Percebi naquele instante que a velha que eu sou amava o jovem que ele já não é com um amor tão pungente. A vida é assim. Impossível.

Possessão de mim

Ilustração: Carolina Vigna-Marú

Ilustração: Carolina Vigna-Marú

Desde que aprendi a escrever, tenho essa certeza. As letras estão nos meus dedos. As palavras moram nas minhas unhas. Não rói as unhas, dizia minha mãe. Depois o meu marido. Ainda diz. Ele não sabe que o que eu roo são palavras. Quando sinto que elas podem me inflamar, eu as rasgo com os dentes. Mato.

E quando sento no computador eu deixo que elas escapem pelas cutículas como vermes. Para escrever preciso antes apodrecer a carne dos dedos. Elas então saem de lá gordas e brancas. Rastejando. Mas nem sempre. Às vezes correm com suas ventosas rolantes.

Tenho medo delas porque mentem que são minhas, mas eu sei que são de alguém que mora dentro de mim. Bem fundo, lá na grande tripa. Eu sou a máscara que mora junto para que ninguém veja como é horrendo o rosto daquele que habita as entranhas de mim. Ou seria eu a habitar a sua face?

Eu mesma nunca vi o rosto dele porque também me escapa. Se perder a mim, sua máscara, retorcida pelo pavor de si, ele não terá como enviar seus exércitos de vermes-palavras para fora. Então brincamos de esconde-esconde. E nunca nos achamos.

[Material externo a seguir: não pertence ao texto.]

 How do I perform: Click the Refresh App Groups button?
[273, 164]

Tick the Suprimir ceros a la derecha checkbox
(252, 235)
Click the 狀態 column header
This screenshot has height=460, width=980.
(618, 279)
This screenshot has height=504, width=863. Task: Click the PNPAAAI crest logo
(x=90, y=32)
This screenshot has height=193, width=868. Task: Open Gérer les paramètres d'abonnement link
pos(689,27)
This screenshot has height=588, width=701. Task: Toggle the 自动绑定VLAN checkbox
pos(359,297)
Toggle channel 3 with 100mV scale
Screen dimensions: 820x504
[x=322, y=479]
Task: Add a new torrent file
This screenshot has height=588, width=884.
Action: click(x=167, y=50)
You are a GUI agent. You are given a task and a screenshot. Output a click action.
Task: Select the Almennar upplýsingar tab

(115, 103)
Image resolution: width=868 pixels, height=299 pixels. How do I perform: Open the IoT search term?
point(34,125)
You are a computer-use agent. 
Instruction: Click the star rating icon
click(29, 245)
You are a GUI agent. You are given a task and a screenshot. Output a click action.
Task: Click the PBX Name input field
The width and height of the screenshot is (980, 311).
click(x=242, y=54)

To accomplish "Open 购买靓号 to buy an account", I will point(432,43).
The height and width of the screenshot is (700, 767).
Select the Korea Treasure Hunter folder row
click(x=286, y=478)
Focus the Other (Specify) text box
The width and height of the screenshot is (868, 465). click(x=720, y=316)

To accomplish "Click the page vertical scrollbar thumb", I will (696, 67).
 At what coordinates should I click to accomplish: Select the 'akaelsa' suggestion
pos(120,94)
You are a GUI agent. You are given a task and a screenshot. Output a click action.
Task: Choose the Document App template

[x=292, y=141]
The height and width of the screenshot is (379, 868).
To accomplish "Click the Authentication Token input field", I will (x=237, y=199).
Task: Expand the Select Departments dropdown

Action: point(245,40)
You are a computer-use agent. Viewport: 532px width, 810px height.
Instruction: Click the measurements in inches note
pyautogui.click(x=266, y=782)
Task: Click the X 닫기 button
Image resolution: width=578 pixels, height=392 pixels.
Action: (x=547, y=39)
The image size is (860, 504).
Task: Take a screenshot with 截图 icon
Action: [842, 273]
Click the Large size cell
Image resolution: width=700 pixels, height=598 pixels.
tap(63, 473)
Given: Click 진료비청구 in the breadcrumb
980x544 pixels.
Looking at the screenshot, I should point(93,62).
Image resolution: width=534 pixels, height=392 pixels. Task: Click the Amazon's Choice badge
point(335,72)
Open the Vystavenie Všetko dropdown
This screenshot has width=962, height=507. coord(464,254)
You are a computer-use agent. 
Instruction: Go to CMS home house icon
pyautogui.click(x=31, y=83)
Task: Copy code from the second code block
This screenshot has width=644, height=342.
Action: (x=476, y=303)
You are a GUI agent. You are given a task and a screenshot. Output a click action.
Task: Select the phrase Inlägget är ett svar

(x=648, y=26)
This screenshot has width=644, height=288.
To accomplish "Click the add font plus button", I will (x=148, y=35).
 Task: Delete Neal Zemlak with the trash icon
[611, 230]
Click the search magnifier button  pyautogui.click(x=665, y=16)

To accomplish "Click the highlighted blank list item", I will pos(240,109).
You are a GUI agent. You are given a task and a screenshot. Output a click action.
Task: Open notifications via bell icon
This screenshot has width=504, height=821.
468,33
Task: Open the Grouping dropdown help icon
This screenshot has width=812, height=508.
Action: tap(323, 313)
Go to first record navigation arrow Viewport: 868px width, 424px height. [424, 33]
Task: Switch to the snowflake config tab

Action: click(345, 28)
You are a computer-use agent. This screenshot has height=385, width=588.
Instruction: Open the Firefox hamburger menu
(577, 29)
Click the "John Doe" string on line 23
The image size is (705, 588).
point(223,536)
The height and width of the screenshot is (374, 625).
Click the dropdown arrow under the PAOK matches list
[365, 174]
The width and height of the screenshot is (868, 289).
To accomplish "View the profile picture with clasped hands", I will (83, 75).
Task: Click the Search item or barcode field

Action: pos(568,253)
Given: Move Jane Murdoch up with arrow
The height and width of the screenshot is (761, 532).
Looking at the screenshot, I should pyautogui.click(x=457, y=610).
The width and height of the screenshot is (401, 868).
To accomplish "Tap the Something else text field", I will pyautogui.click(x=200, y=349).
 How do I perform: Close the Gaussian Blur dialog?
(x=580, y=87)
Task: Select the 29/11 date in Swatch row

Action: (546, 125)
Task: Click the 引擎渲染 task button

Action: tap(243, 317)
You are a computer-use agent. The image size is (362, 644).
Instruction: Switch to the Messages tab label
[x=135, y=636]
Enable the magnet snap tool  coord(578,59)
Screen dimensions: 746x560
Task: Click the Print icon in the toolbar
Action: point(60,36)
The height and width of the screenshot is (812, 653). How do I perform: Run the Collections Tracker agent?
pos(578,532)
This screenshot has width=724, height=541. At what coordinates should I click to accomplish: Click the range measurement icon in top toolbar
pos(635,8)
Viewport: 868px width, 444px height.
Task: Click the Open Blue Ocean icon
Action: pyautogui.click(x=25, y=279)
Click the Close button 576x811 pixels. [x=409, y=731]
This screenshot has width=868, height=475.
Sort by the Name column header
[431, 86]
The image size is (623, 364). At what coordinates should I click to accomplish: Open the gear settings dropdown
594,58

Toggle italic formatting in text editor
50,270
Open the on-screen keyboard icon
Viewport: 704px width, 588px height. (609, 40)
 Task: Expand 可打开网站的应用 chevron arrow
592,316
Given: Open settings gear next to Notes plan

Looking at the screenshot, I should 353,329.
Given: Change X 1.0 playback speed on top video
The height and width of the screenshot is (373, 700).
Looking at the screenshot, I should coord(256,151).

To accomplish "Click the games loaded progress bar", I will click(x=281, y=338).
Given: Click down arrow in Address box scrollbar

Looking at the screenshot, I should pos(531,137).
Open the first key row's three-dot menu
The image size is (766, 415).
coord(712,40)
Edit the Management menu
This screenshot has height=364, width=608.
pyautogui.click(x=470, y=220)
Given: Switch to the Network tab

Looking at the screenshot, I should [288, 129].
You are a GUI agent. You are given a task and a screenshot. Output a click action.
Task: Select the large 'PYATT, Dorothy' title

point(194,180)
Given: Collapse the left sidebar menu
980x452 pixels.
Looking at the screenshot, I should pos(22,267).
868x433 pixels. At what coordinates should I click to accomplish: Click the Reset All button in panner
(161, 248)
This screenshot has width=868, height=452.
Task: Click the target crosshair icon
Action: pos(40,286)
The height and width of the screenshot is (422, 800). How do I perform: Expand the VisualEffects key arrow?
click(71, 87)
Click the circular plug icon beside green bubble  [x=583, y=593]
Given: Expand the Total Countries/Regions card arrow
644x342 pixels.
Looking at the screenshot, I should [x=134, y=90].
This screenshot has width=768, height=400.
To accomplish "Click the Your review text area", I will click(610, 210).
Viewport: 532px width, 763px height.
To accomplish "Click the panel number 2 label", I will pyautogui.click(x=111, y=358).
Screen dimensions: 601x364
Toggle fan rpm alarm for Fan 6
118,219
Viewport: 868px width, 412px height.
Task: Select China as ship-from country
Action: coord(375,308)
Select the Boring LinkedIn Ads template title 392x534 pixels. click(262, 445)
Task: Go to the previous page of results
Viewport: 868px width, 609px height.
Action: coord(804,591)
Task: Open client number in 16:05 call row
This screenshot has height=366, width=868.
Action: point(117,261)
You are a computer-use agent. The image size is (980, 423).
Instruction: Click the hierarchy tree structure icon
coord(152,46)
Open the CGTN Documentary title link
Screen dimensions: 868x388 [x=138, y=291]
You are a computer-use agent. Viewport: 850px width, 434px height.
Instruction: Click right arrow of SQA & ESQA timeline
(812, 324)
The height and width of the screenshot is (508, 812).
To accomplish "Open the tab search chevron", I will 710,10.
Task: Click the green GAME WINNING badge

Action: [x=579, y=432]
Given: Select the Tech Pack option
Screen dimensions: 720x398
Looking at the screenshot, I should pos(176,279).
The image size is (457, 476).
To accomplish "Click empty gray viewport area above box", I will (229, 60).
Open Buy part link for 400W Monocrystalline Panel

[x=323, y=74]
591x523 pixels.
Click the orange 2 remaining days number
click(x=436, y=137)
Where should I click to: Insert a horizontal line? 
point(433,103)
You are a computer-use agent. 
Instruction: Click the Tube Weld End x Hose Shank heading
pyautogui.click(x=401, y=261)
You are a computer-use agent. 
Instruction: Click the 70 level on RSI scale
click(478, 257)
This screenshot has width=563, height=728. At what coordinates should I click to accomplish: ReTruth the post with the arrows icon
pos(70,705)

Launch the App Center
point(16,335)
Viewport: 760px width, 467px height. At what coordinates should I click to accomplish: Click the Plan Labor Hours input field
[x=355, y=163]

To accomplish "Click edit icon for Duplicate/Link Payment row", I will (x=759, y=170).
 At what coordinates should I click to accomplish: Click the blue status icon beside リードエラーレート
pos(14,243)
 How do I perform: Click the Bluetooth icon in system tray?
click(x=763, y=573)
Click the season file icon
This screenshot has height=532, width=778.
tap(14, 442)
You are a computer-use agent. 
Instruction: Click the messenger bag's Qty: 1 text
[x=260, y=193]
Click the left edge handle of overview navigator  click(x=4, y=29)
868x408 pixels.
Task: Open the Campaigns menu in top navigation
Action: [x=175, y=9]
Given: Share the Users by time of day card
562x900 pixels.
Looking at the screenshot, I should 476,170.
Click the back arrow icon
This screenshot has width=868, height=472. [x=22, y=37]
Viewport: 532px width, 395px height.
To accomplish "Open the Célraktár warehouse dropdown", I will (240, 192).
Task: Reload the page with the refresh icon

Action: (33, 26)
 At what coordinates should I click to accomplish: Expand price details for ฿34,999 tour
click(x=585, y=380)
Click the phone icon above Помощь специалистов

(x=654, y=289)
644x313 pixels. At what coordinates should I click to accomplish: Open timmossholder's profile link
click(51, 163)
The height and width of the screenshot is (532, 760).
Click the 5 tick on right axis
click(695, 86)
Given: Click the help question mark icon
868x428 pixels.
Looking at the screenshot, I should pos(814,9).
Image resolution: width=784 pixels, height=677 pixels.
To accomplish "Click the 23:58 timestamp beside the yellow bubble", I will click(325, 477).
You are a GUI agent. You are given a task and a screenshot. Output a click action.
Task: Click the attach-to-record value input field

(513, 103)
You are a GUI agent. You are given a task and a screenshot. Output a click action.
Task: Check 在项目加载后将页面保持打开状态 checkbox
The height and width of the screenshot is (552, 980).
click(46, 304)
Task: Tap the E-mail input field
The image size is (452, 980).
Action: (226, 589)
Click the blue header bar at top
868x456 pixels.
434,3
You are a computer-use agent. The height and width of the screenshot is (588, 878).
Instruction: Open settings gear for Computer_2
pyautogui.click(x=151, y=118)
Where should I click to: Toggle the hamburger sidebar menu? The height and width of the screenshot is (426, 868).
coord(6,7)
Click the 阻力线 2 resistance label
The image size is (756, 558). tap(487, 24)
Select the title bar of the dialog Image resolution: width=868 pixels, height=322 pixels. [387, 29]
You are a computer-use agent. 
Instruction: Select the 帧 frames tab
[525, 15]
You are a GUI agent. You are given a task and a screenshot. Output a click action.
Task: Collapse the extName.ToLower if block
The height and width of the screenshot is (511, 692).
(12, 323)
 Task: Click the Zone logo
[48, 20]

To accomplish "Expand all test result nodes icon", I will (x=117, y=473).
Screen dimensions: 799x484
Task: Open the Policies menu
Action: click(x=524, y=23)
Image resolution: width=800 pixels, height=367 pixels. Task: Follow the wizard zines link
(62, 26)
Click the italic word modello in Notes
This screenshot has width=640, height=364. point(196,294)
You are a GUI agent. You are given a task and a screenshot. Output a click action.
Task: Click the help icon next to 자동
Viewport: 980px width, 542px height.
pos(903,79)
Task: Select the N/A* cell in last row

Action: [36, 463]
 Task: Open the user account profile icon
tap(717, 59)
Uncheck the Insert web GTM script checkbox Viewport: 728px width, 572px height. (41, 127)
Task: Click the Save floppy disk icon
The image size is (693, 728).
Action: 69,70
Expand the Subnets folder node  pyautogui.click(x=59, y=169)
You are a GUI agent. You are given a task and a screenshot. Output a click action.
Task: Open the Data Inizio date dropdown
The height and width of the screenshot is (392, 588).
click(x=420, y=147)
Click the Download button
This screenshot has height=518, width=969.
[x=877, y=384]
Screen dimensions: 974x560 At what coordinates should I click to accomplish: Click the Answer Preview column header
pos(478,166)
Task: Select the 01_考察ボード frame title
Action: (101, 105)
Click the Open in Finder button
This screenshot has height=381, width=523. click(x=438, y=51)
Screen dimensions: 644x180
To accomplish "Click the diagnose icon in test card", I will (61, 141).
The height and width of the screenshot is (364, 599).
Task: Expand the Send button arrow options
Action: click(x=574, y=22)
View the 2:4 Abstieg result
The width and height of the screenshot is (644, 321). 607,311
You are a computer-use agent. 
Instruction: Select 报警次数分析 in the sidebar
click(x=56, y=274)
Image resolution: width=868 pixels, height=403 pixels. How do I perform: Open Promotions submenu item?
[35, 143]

E eu sonho. Desde pequena eu sonho. Que um dia vão descobrir e me amputarão as mãos. Então nós dois morreremos de infecção, explodindo de palavras que nos comerão a ambos, nutrindo-se de nós. E não haverá mais realidade porque não mais nos contaremos.

Então, nesta manhã eu fiz. Coloquei minhas duas mãos na guilhotina.